We all are familiar with the term technical debt and how bad it can be for a company but how do we get our arms around how much technical debt we have? In this post, we’ll first address the types of technical debt then answer the question of why pay it down at all and finally jump into a few approaches for how to keep track or estimate the amount of technical debt in your system.


erase debt

Types of Technical Debt
There are at least five different types of technical debt: design, coding, testing, documentation, and bugs. Let’s cover each quickly:

  • Design – this is debt that is associated with poor or quick designs. Typically this happens when you don’t include technical operations (system administrators, DBA’s, network, security, etc) and quality assurance into the design. Often when rushed these team members get left out of the design process.
  • Coding – this is what most people think as pure technical debt…poor or sloppy coding. This could be cutting & pasting of code, creating excessively long methods instead of breaking them apart, not adhering to naming conventions, etc.
  • Testing – when you skip creating the unit tests or automated integration / regression tests this builds up debt. The interest on this debt is often paid every release in the form of extra manual testing.
  • Documentation – if only one person understands part of your code base because it’s not documented thoroughly enough this is debt. You pay for it when that one person then becomes the bottleneck for lots of projects.
  • Bugs – not always considered debt but bugs in the production code are debt that if it accumulates too much becomes a big hinderance to the usability of your service.

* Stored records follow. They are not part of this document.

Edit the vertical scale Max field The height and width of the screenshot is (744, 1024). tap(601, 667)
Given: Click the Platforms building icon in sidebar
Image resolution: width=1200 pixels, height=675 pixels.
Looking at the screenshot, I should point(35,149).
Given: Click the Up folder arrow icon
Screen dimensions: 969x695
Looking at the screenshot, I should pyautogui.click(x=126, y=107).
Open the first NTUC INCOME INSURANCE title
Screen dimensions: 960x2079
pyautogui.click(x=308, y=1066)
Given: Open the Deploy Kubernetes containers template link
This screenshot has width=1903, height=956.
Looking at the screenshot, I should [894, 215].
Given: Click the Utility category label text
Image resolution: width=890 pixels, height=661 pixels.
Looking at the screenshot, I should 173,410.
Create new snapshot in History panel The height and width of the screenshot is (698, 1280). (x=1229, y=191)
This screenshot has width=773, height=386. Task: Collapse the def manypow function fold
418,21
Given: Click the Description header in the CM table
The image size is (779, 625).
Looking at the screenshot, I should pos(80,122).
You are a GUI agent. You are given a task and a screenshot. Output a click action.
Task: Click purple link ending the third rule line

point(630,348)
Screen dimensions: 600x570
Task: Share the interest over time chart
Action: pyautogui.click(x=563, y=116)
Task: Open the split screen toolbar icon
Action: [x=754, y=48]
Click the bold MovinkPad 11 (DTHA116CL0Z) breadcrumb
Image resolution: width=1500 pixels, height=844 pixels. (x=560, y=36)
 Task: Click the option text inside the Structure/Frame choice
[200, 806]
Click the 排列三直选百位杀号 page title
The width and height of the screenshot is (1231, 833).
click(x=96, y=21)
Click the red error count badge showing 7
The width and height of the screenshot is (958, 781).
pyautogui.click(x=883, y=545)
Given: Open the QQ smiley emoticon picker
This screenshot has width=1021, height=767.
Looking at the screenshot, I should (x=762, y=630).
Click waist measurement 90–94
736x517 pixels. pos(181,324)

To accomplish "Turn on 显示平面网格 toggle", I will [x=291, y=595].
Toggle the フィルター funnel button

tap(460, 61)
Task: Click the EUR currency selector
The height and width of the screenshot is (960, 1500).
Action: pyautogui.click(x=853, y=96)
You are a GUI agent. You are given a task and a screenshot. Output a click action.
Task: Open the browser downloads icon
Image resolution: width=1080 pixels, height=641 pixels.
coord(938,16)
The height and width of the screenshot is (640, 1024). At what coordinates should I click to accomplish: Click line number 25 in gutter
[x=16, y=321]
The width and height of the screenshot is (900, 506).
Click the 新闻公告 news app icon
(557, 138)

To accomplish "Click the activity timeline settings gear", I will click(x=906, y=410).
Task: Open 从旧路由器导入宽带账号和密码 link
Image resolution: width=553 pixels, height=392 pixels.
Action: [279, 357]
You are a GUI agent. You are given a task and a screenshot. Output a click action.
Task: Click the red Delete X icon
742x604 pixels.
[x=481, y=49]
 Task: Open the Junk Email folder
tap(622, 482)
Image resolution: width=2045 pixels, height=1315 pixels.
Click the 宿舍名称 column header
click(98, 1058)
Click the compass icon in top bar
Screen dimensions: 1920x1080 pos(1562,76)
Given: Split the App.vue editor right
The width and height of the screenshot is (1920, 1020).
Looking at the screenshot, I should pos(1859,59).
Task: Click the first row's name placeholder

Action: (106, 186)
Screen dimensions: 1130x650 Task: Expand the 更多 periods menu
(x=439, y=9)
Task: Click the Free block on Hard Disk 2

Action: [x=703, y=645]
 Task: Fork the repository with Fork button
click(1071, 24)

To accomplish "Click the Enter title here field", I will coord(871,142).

Why Pay Down Technical Debt?
Most people hear the term “debt” and understand the crippling affect that it can have on a nation or even one’s personal finances when left unchecked. The same is true of technical debt. When left to grow out of control you end up with scalability problems, sometimes availability issues, and much slower development of new features. As you start to pay down this debt you will gain lower maintenance costs, increased productivity, greater scalability, and often even higher availability. But before you decide to pay your debt down completely to zero you need to consider what the ROI would be and to do that you need to understand how much debt you have. Technical deb is like bugs in a SaaS product, the cost of getting them to zero isn’t worth the effort in most cases.

Qualitative Approaches
Let’s start with some qualitative ways of estimating how much technical debt you have in your system. Usually teams, especially ones with senior developers who have been around a while, know when the code is getting “spaghetti-like”. Often it just requires you asking the developers how the clean the code is being maintained. Another, less direct method, is to listen for indicators such as “don’t worry about documentation, just check it in” or “the only person that knows that is Brad” or “if I touch that everything breaks”. These are all signs that you have a lot of technical debt built up in the system and you had better start paying it down soon.

Quantitative Approaches
Some teams, however, prefer a more quantitative approach. For these teams we recommend two estimation methods. The first one is proactive, trying to keep track of debt as you accumulate it and the second is reactive, trying to estimate the amount of debt once accumulated. The first approach is for whenever you ask your team to release a feature faster than they normally would, you are incurring technical debt and therefore you should track it in a bug or feature tracking system. Put the estimate alongside the debt-feature of how long it would have taken the engineer to complete the feature as they normally would have minus the time already invested. This will provide a reasonably accurate estimate of the amount of debt.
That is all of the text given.